Participants at the OSCE training in Greece 2021 ©OSCE/MPSOTC
The easing of travel restrictions has finally made it possible to participate in person in training courses, seminars and other CPP events again. This welcome move meant that Professor Peter Stone, President of Blue Shield International and UNESCO Chair in Cultural Property Protection and Peace at Newcastle University, was part of the training team on a course on Cultural Property Protection between 30 August and 3 September 2021 for the Organisation for Peace and Security Co-operation in Europe (OSCE) with the Multinational Peace Support Operations Training Centre (MPSOTC) in Greece. Over 30 participants from ten countries attended the course in Kilkis, Greece.
Participants explored the issue of cultural property protection and the phenomenon of the illicit trafficking in cultural property. Session topics included contemporary security environment; the legal framework of cultural property protection; links between transnational organized crime and terrorism, money laundering and terrorism financing; artefacts’ smuggling and international co-operation.
On the first day Professor Stone gave presentations on CPP and the work of the Blue Shield, and then on the responsibilities of Armed Forces and Armed Non-State Actors across the spectrum of armed conflict. He also participated in an operational environment field training exercise on the fourth day, presenting a session dedicated to threats, vulnerabilities and risk assessment for CPP.
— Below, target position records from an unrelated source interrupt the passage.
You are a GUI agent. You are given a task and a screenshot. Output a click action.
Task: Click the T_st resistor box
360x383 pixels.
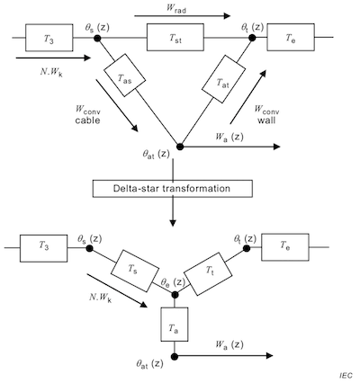[176, 37]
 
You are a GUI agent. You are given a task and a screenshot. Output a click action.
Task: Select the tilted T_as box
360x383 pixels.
[124, 76]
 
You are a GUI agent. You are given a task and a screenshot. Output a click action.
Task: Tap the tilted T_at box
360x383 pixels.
[223, 79]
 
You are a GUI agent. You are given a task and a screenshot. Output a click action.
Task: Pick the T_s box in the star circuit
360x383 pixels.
[135, 271]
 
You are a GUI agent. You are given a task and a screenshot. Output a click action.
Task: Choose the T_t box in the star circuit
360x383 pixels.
[208, 274]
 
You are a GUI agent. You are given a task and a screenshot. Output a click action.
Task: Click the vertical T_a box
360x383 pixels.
[175, 325]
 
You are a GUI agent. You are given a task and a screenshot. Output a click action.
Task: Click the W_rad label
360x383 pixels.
[176, 8]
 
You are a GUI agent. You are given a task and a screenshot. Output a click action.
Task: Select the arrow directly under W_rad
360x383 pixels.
[183, 15]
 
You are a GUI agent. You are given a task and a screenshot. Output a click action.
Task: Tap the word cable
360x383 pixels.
[87, 120]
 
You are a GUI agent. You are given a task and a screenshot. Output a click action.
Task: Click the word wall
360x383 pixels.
[266, 120]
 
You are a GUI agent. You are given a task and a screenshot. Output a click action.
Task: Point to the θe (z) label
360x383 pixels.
[173, 282]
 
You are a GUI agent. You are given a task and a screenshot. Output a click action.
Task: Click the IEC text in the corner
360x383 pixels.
[346, 376]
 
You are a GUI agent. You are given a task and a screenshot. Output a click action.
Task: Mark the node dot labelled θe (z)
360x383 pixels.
[175, 295]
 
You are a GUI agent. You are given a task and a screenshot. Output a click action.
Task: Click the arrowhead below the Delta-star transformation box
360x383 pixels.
[173, 223]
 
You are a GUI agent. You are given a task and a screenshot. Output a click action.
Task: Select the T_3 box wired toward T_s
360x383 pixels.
[43, 248]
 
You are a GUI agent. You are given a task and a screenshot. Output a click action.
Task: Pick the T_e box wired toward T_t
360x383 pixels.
[285, 246]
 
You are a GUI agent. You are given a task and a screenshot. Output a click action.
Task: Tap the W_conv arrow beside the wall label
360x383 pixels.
[248, 97]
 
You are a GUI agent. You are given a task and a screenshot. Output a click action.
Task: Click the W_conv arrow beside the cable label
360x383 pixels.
[117, 105]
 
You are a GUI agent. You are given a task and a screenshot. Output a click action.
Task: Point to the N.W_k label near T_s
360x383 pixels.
[101, 298]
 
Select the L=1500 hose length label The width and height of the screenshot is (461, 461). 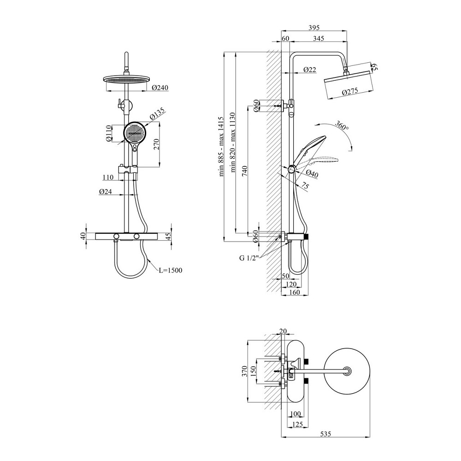[170, 270]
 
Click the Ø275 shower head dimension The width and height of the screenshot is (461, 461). [350, 92]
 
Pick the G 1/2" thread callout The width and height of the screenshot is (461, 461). [249, 258]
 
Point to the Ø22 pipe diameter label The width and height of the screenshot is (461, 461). [310, 70]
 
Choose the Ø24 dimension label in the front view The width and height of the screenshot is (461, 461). [106, 192]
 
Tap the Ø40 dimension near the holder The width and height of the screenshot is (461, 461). [312, 174]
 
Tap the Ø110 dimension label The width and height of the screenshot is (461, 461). [108, 134]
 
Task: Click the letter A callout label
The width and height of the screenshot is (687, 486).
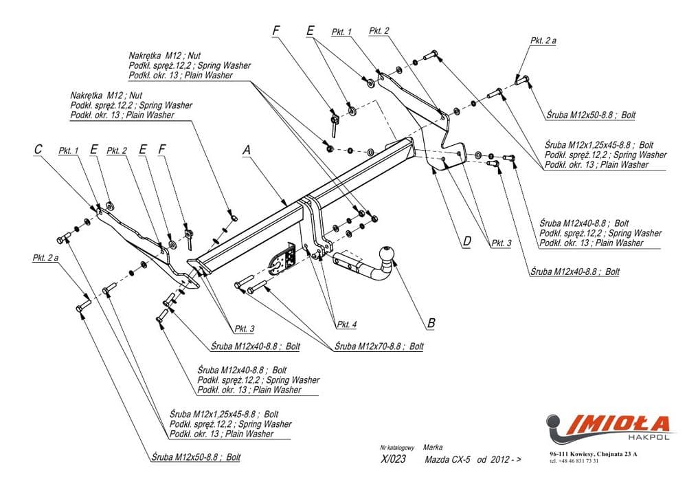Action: click(245, 149)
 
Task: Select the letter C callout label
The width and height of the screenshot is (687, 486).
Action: click(38, 149)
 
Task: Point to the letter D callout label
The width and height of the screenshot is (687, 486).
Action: click(466, 241)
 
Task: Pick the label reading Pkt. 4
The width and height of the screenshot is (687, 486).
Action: click(346, 324)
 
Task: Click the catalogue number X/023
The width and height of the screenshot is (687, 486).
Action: click(393, 460)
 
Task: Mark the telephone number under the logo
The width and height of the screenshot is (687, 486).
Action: click(574, 461)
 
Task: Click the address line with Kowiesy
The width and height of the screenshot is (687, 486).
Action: click(593, 454)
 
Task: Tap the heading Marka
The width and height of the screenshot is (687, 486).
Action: click(433, 447)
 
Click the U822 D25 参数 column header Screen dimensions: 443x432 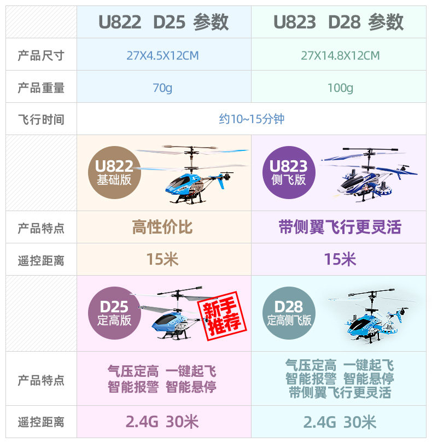[164, 22]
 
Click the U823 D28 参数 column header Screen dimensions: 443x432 [338, 22]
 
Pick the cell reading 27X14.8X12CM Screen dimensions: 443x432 [340, 56]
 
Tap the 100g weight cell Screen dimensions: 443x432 [340, 88]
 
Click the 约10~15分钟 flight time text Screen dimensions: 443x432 [252, 119]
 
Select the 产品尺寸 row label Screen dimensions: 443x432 [41, 56]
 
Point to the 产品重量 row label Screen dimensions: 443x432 [41, 88]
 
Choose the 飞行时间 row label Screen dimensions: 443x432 [41, 119]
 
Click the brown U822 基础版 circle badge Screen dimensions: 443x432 [114, 172]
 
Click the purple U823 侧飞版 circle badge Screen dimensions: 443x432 [289, 172]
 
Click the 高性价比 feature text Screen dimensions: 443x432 [162, 227]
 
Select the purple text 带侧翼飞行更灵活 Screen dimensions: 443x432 [340, 227]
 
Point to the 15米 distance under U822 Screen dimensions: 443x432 [162, 259]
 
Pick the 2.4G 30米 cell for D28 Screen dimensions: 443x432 [340, 422]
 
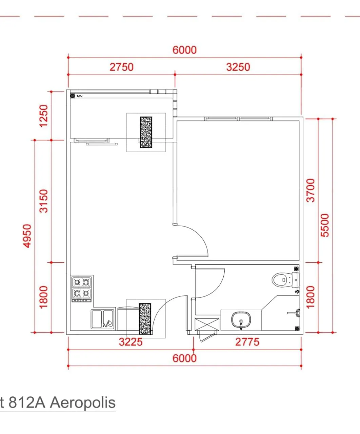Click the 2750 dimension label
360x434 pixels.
pyautogui.click(x=122, y=67)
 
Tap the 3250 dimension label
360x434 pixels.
pyautogui.click(x=238, y=67)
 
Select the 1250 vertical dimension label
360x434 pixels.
pyautogui.click(x=44, y=116)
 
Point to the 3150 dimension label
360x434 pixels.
pyautogui.click(x=44, y=201)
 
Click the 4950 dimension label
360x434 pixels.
pyautogui.click(x=27, y=236)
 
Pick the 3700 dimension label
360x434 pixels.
pyautogui.click(x=311, y=191)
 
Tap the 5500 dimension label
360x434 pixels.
pyautogui.click(x=325, y=225)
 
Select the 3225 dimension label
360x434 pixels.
pyautogui.click(x=131, y=342)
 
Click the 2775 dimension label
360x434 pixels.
pyautogui.click(x=247, y=342)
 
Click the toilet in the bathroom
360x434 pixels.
pyautogui.click(x=285, y=280)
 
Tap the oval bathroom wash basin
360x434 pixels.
pyautogui.click(x=241, y=319)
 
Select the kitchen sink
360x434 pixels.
pyautogui.click(x=102, y=319)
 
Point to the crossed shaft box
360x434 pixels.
pyautogui.click(x=207, y=324)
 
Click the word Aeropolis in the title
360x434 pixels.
pyautogui.click(x=83, y=402)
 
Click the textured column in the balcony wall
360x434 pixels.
pyautogui.click(x=146, y=132)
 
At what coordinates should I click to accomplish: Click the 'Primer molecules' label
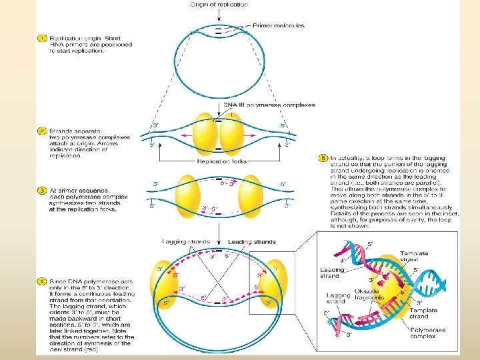[x=278, y=25]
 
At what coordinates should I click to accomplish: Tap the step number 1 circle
[x=42, y=39]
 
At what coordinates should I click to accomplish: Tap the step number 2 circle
[x=42, y=131]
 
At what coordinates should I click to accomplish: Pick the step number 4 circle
[x=42, y=283]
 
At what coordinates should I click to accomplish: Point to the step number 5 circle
[x=323, y=158]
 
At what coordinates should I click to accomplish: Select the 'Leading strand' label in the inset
[x=332, y=273]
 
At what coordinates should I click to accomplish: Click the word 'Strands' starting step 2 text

It was wonderful being back in a face-to-face training environment with key colleagues and very engaged participants who have the ability to become actively involved in the protection of cultural property. As ever, the conversations over coffee and in the evening were just as valuable as the formal training and many relationships have been cemented and others begun. A breath of fresh air.
– Professor Peter Stone
Peter Stone speaking at the OSCE/MPSOTC training Greece September 2021 ©OSCE/MPSOTC
In addition to Blue Shield International, the course included presentations from the OSCE, MPSOTC, Interpol, the Carabineri, UNESCO, the UK Cultural Property Protection Unit, University of Krems, and Greek academics. Participants came from ten countries and organisations including NATO and a number of national armed forces, police, and Border forces from European, Balkan, Middle Eastern, and Gulf countries.
The course is part of an OSCE project established in 2016 raising awareness of how illicit trafficking can impact peace and security. The topic is an integral part of the OSCE thematic work Programme from 2021-2026, and is part of MPSOTC’s annual training programme. This course builds on the first pilot training run in 2020, which BSI also supported.